• EXERCISE INPUTS:
* * * * *

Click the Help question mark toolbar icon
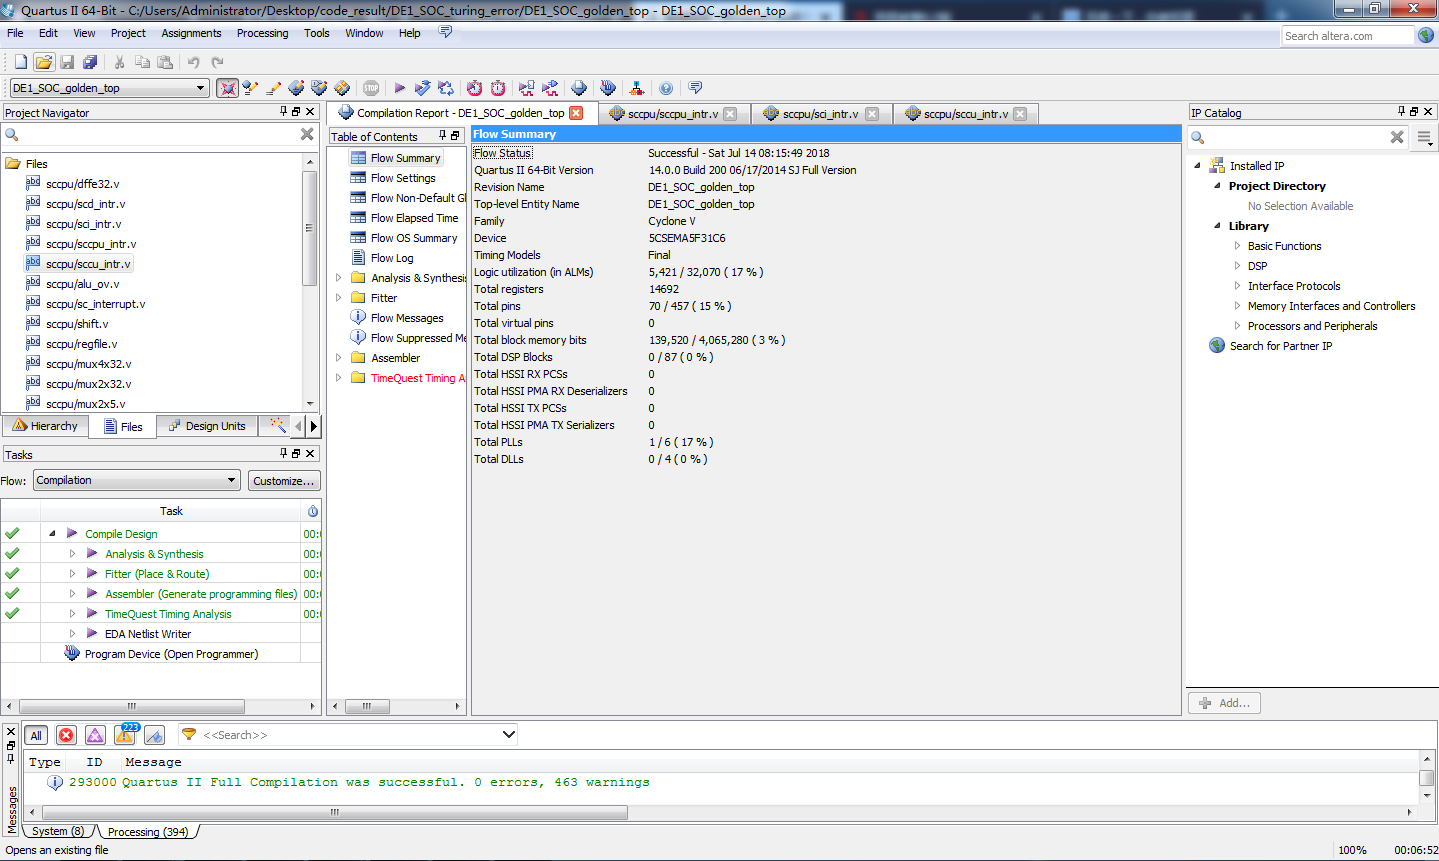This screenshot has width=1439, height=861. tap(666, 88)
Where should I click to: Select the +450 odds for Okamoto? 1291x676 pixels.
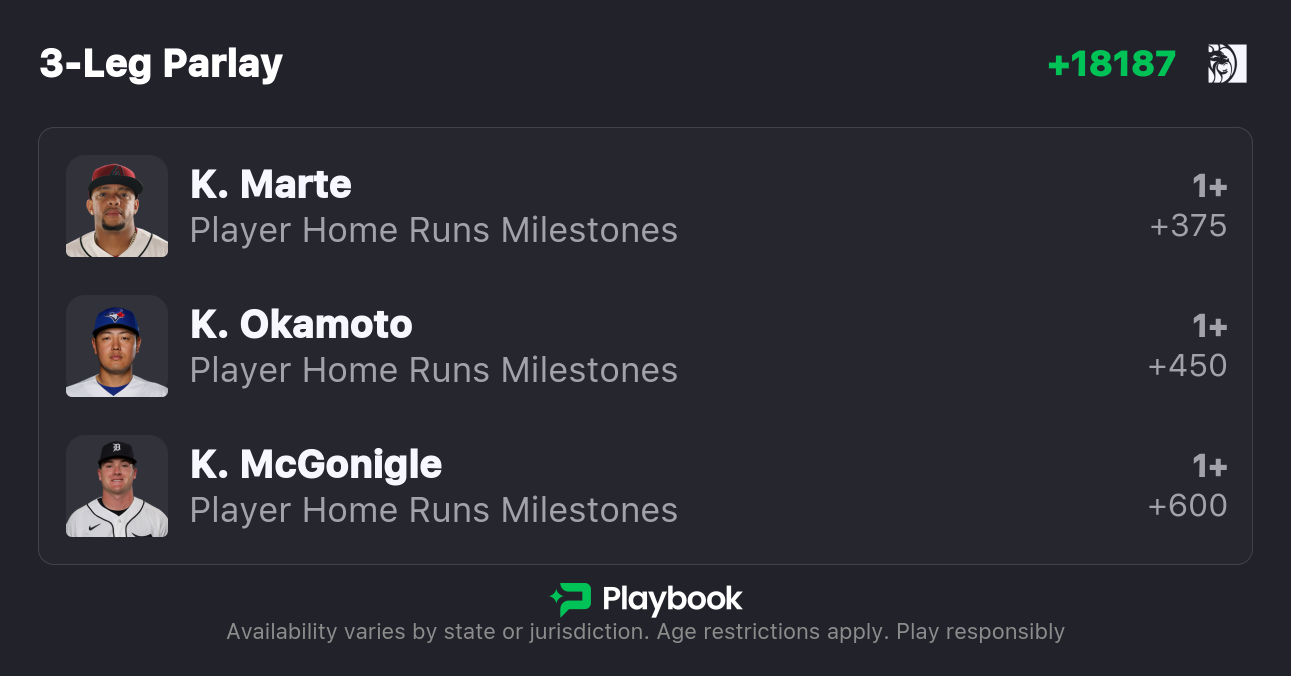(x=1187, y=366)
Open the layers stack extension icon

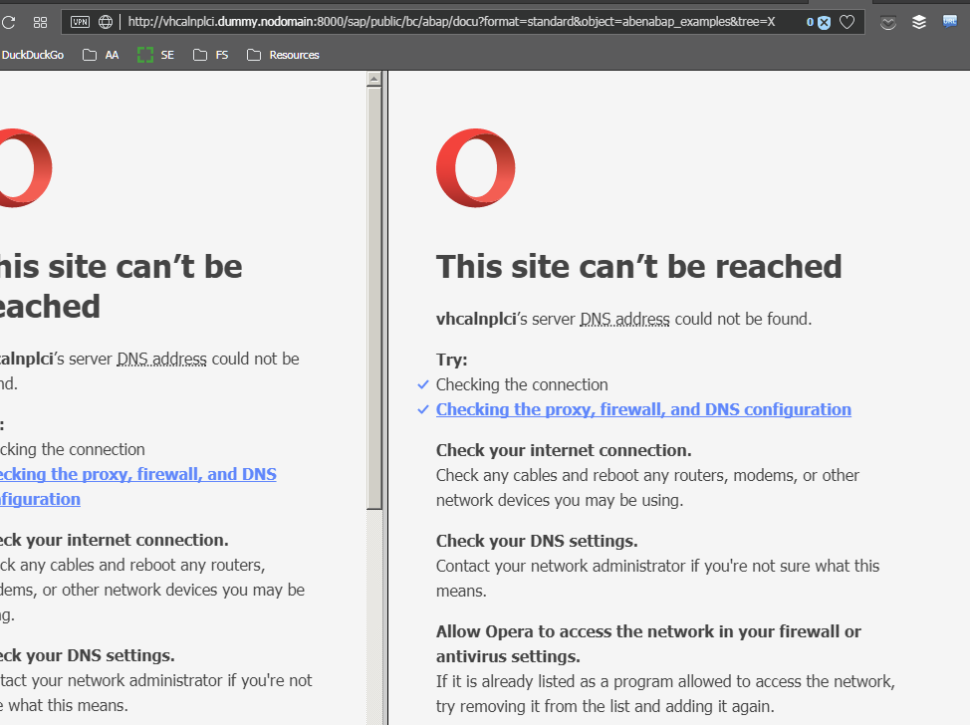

* * * * *

• WHAT IS BEING ASKED:
Take the preceding listing and transcribe it exactly, skipping the pictures.

• OUTPUT OF THE EXERCISE:
Click the Help question mark toolbar icon
This screenshot has width=1439, height=861. tap(666, 88)
Where should I click to: Select the +450 odds for Okamoto? 1291x676 pixels.
(x=1187, y=366)
Open the layers stack extension icon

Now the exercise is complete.